The full-time Pennsylvania General Assembly reconvenes Jan. 17.
State Rep. Todd Rock, R-Franklin, said the first few months of the year will be focused on negotiating a 2012-13 budget. He said he wants to see another “realistic budget” without a tax increase.
“We made that promise to the people, and we need to stick to that,” Rock said.
The GOP-controlled legislature made “tough decisions” for 2011-12, so those should help for the coming year, Rock said. He doesn’t expect the next budgeting cycle to be as challenging.
“We can’t go back to our old ways of spending and spending, and not addressing debt,” Rock said.
State Rep. Rob Kauffman, R-Franklin, said he feels additional reforms are needed regarding unemployment compensation, noting that Pennsylvania has $4 billion in debt in unemployment compensation funds borrowed from the federal government.
“Fiscal issues will continue to be one of the biggest challenges as we move forward in 2012. State revenues are now projected to be $750 million behind official estimates by the end of the fiscal year. We will be working to address our fiscal challenges without new and increased taxes,” Kauffman wrote in an email.
Kauffman, a proponent of welfare reforms, also said he wants continued focus on the Pennsylvania Department of Public Welfare as “taxpayers demand greater accountability for the dollars spent.”
Other top issues are voter identification, prevailing wage and education reform, Kauffman said.
State Sen. Richard Alloway, R-Franklin/Adams/York, said state spending cuts in 2011 prevented tax increases, a trend he wants to see continue this year.
“We cannot make progress in 2012 without taking steps to strengthen our economy,” Alloway wrote in an email.
An important way to improve the economy is to upgrade transportation infrastructure, so the state can attract and retain quality employers, Alloway said.
On Wednesday, state House Democrat leaders pledged support for bills that would phase in higher gas taxes and motorist fees to generate $2.5 billion a year for road and bridge repairs, the Associated Press reported.

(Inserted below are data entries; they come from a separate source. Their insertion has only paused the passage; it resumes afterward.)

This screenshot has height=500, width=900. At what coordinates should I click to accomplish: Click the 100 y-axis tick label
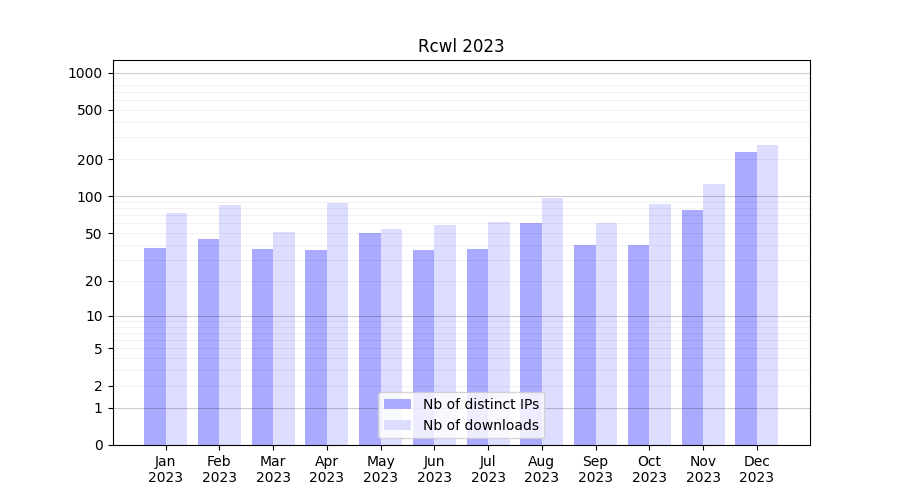click(89, 197)
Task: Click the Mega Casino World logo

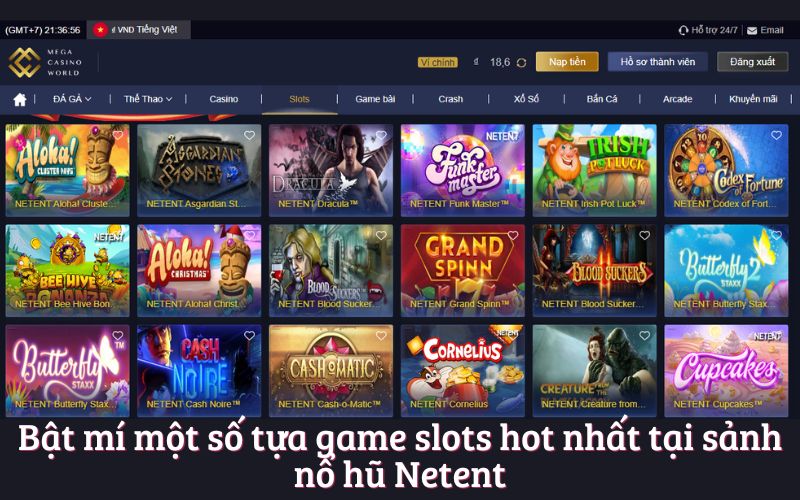Action: pos(45,62)

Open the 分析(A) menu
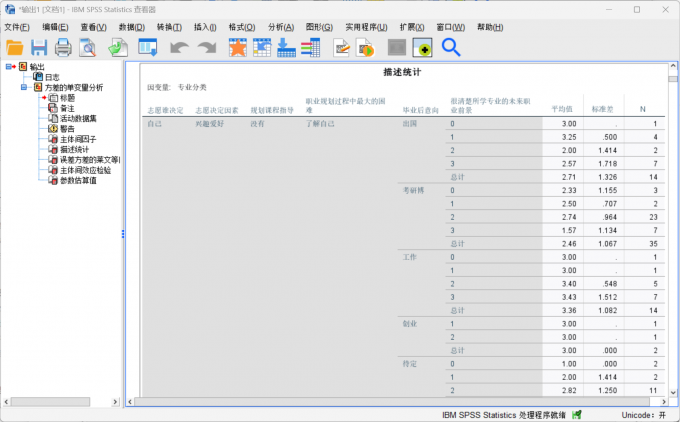281,27
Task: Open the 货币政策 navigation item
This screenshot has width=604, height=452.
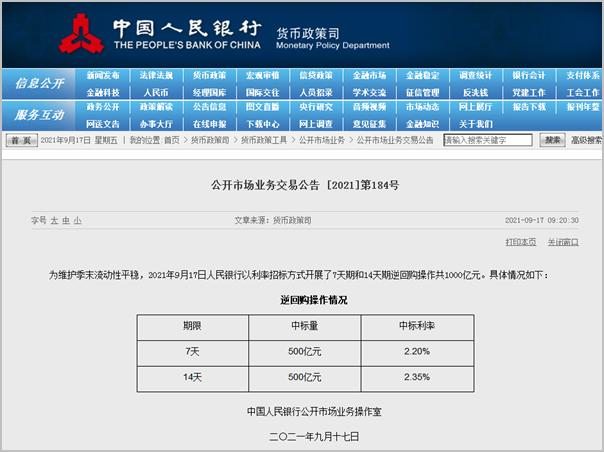Action: tap(209, 76)
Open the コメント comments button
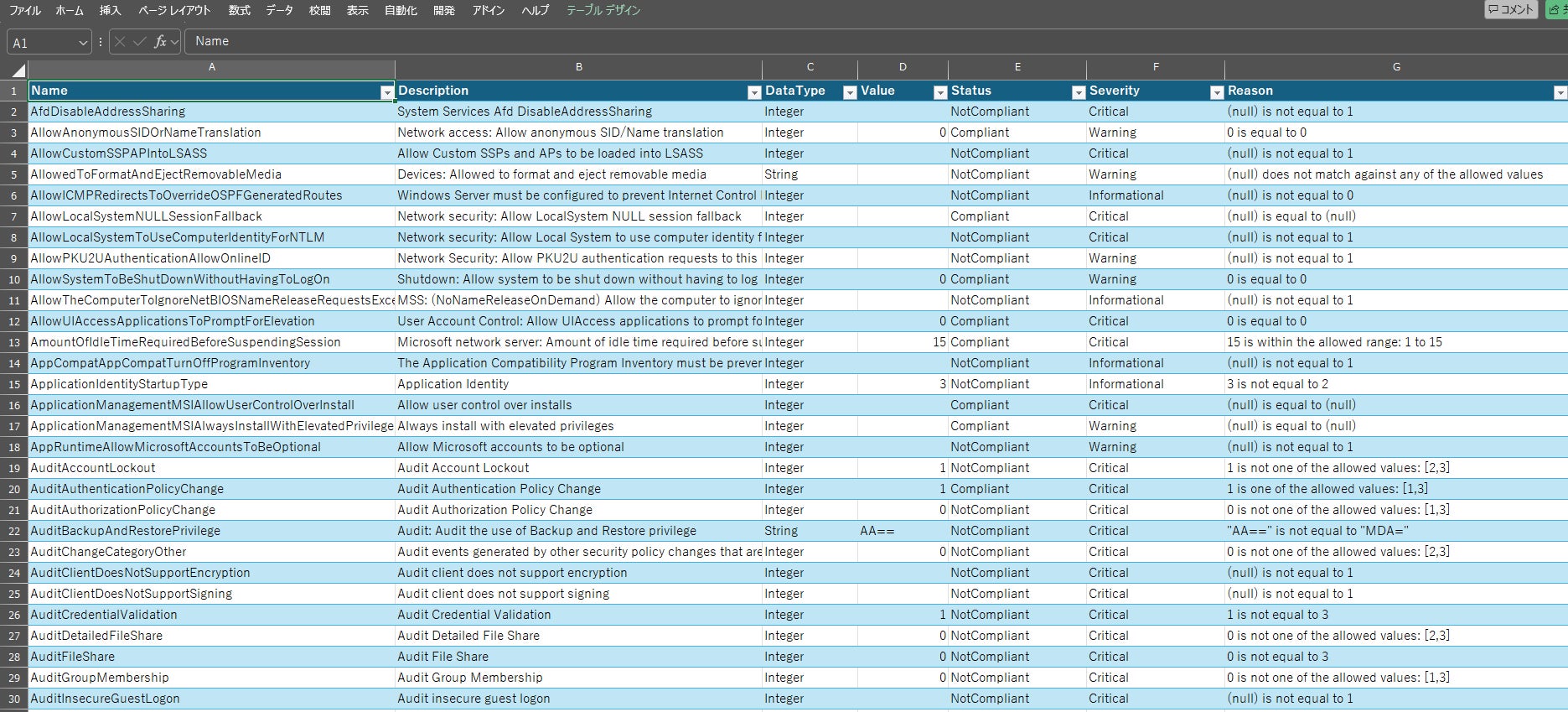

The proposals are designed to implement changes recommended by Republican Gov. Tom Corbett’s advisory panel on transportation needs.
Alloway said Pennsylvania legislators must protect against waste, fraud or abuse of public programs and services.
“We must also ensure the tax dollars we invest in education are spent on programs and initiatives that benefit our students. ... We must also ensure that education dollars are not lost to waste or mismanagement,” Alloway said.
Redistricting brought new legislators to Franklin County starting this year. They are C. Adam Harris, a Republican from the 82nd House District; Dick Hess, a Republican from the 78th House District; and John H. Eichelberger Jr., a Republican from the 30th Senate District.
Harris represents portions of Fannett, Metal and St. Thomas townships. Hess, who represents all of Fulton County, will now represent portions of Montgomery, Warren and Peters townships, as well as the Borough of Mercersburg.
Eichelberger now represents Fannett, St. Thomas, Peters, Montgomery, Warren and Antrim townships, as well as the boroughs of Greencastle and Mercersburg.